* Begin *

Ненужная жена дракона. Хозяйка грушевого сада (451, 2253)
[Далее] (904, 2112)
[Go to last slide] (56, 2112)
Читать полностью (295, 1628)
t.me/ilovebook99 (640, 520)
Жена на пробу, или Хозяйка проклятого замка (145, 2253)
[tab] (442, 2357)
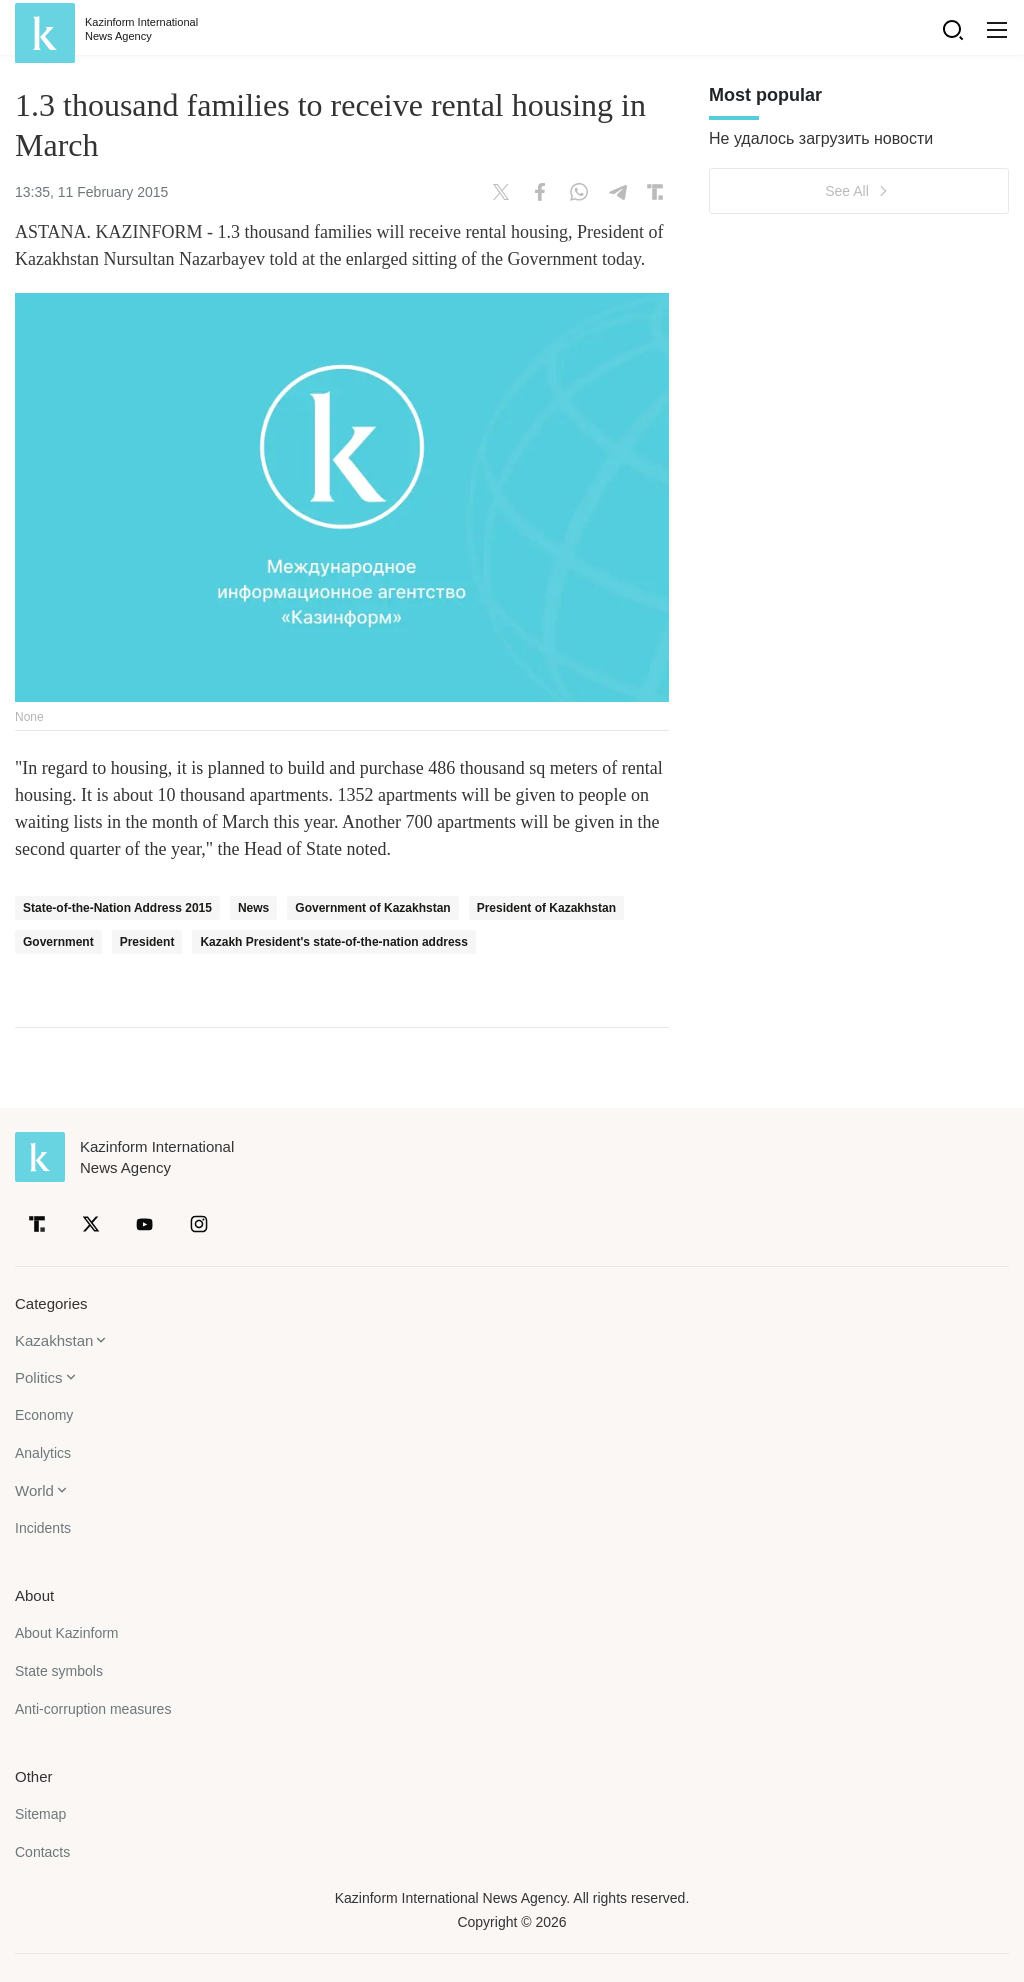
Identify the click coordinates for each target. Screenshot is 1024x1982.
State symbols (59, 1671)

* End *

Can you write out the material above again with "Хозяйка" replaced by "Владелица" wherever it occurs, everything else unchanged and the pictures left out?

Response to the task.
Ненужная жена дракона. Владелица грушевого сада (451, 2253)
[Далее] (904, 2112)
[Go to last slide] (56, 2112)
Читать полностью (295, 1628)
t.me/ilovebook99 (640, 520)
Жена на пробу, или Владелица проклятого замка (145, 2253)
[tab] (442, 2357)
Identify the click coordinates for each target. Screenshot is 1024x1982.
State symbols (59, 1671)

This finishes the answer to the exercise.